Located at the feet of Orion and running from Canis Major (the great dog) is Lepus the hare. The constellation consists of faint stars and has been defined as many different objects over time. The Arabs saw it as a thirsty camel bending down to drink from the Milky Way. The Egyptians claimed it as Osiris’ boat and the Chinese called it The Shed.  

The constellations Orion, Lepus and Canis Major

The Hare was well established in the sky by the time of the Greek poet Aratus (3rd century B.C.E.), yet its position and its actual presence among the constellations has raised questions from the Greeks to this very day. For Lepus the hare is an ancient constellation, not a modern addition like the house fly Mucas placed in the sky by Johann Bayer in the 17th century. So why would a timid insignificant creature such as a hare be honoured in the sky and why placed at the feet of the mightiest of hunters (Orion) with his hounds chasing such a unworthy prey?   

The Hare seems to be symbolic of far more than just a timid creature.

In Egyptian mythology a sacred hare is associated with both the sun god Ra and the moon god Toth and its role was to guard or collect and/or deliver the sacred egg of life. Additionally, the hare was often depicted by the Egyptians as greeting the dawn, thus paying homage to the sun god Ra who himself was believed to be born of a great egg.

This loyal servant and priest of Ra, the hare, thus being faithful to his task of sun-watching and fast-footed, became a messenger between the sun god Ra and the moon god Thoth.  

Adding to its sacred place the hare was also associated with Osiris who was sometimes portrayed with a hare’s head. Osiris was sacrificed to the Nile each year (possibly in March or April, a few months before the flood) in the form of a hare to guarantee the annual flooding upon which the Egyptian agriculture (and indeed their entire society) depended.

[Left – From the coffin of Bakenmut, divine father of Amum. Thebes 21st dynasty. (British museum)]

This is reflected in the hieroglyph ‘Wn’ which is the word for the very essence of life, depicted as a hare on top of a single  blue-green ripple which means ‘to exist’.

This link between hares, eggs and the moon is also in Hindu mythology where the moon is named Cacin or Sasanka which means Marked with the Hare.

In recent times it is generally agreed that the placement of the hare next to Orion is representative of the union between the sun and the moon (Jobes:199).
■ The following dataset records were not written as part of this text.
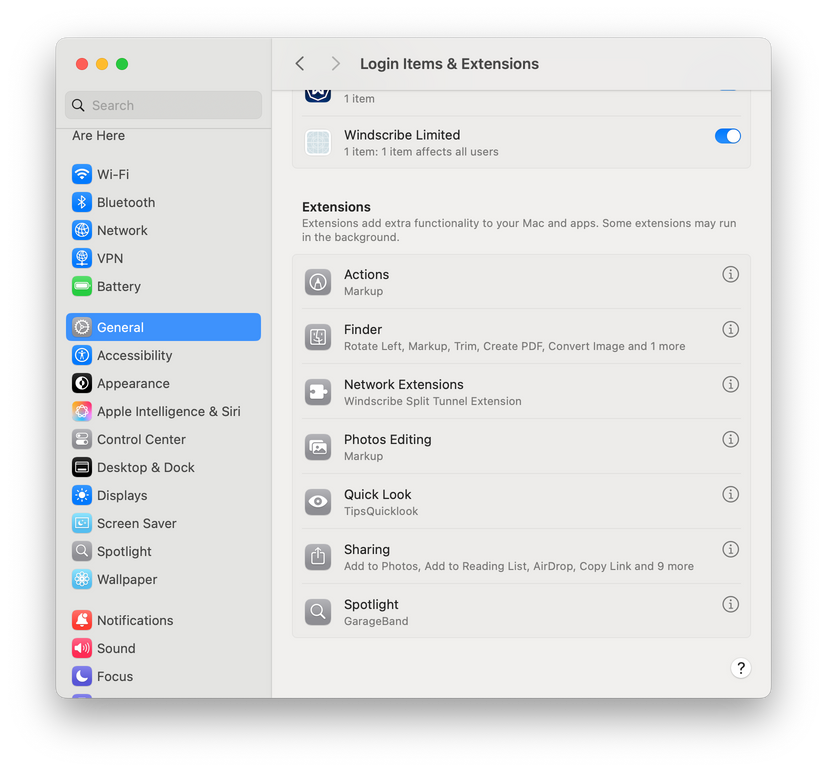Disable the Windscribe Limited login item
827x772 pixels.
725,136
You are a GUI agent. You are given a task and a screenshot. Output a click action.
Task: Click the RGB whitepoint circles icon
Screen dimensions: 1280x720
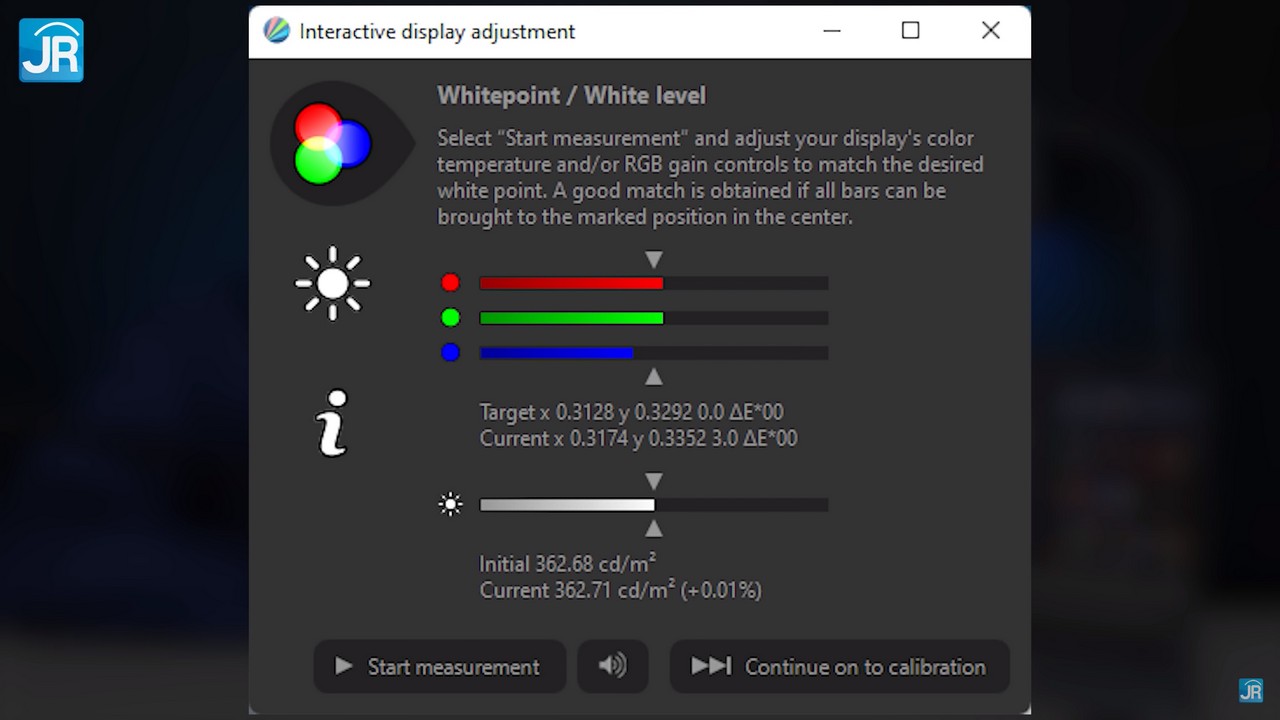click(333, 144)
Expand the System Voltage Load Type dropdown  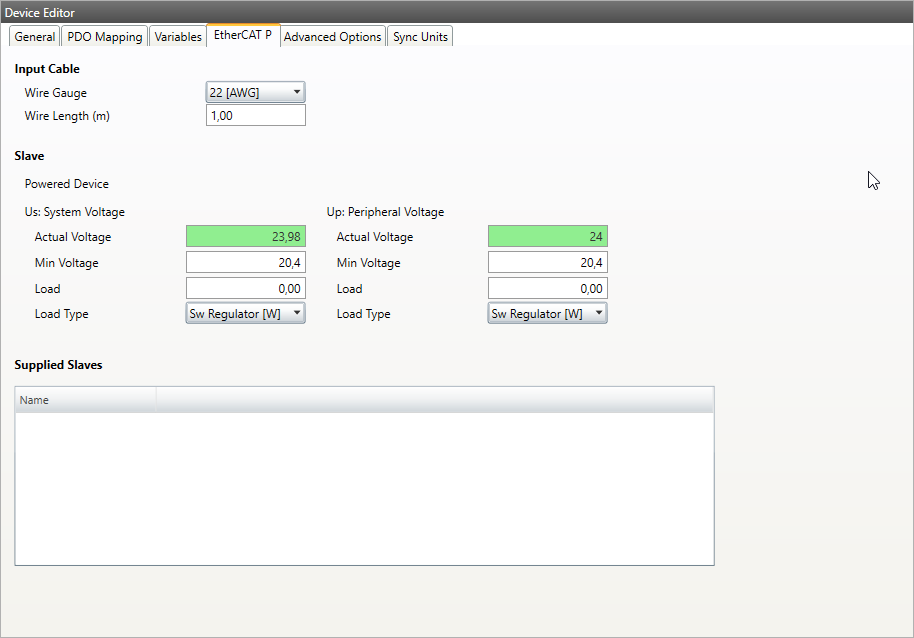245,313
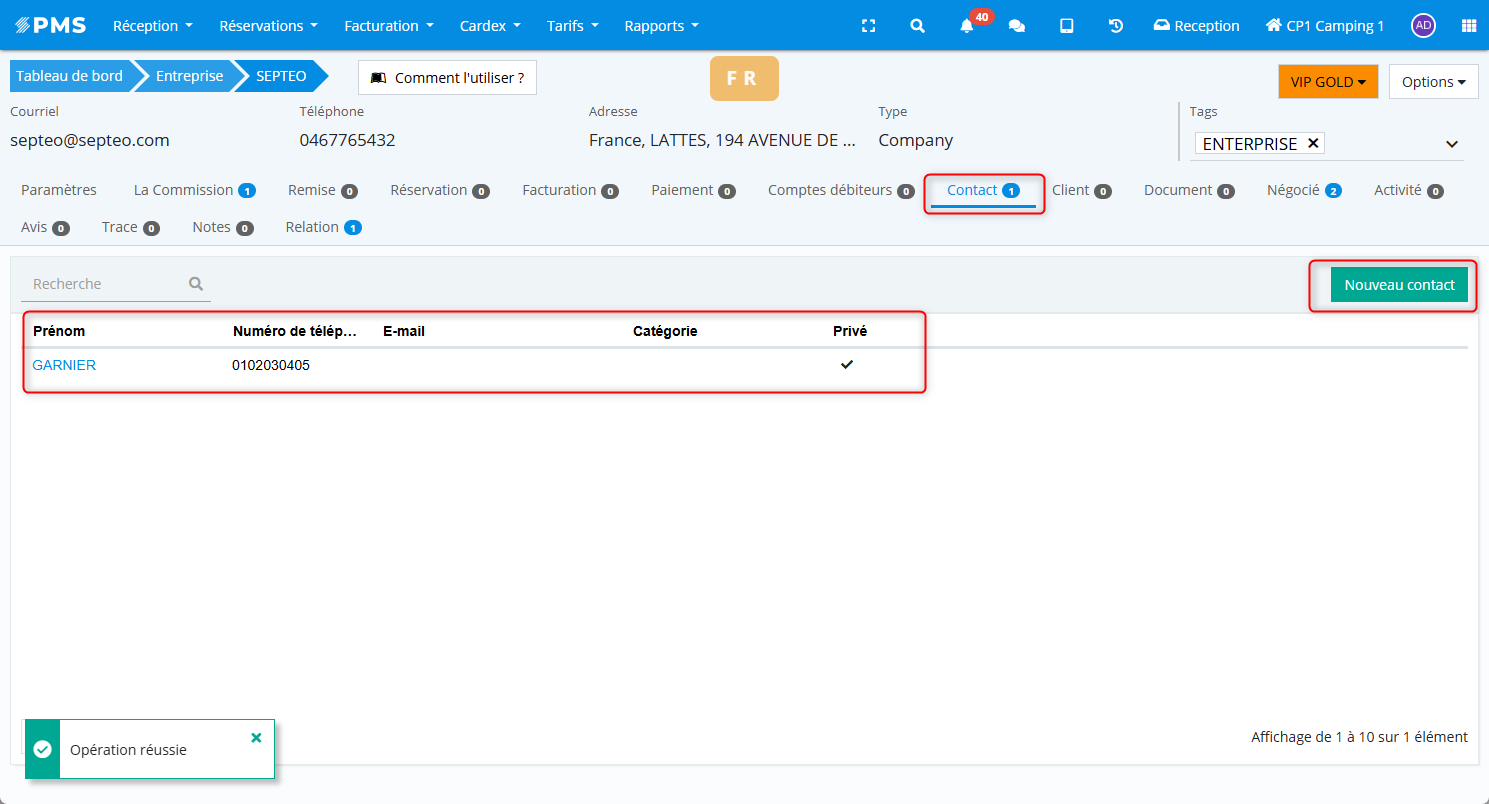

Such a union would involved the dawn-watching-hare receiving the light of the sun just as the moon “watches” the sun to produces the lunar phases, seen as the rhythm of life and fertility.

Of course this symbolism is still with us today. The Christian world celebrates its only lunar festival of the year at Easter, the death and resurrection of Christ, which echoes the Egyptian sacred time of the death of Osiris with his hare ears to ensure the rebirth of the Nile.

We still have the hare symbolism at this sacred time of Easter but not really knowing what to do with it we have turned it into a Disney-like rabbit that brings children eggs. Indeed not wanting to lose our hare, we have morphed it into characters deeply embedded in our literature but always as one who challenges the domination of the solar order.

Even the idea of decorating eggs is much older than Christian Easter, for the ancient Persians also painted eggs for Nowrooz, their New Year celebration falling on the Spring Equinox. 

So as you munch away on a chocolate egg this Easter, take a moment to think about its history, the lunar symbolism and dead gods with hare ears, and if you have time, take a look at the western night sky in the early evening and you just might see the Easter Bunny as he/she slips below the western horizon to go into the underworld and find more of those precious eggs.

Jobes, Gertude and James. (1964). Outer Space: Myths Name Meanings Calendars. London. The Scarecrow Press, Inc.